_Your objective_
Exactly as written, print each of the entries.

'''

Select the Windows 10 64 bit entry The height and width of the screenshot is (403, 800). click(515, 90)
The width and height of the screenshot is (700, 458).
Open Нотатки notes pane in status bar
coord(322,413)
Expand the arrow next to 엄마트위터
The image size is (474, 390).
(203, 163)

'''

_Solution to this exercise_
Select the Windows 10 64 bit entry The height and width of the screenshot is (403, 800). click(515, 90)
The width and height of the screenshot is (700, 458).
Open Нотатки notes pane in status bar
coord(322,413)
Expand the arrow next to 엄마트위터
The image size is (474, 390).
(203, 163)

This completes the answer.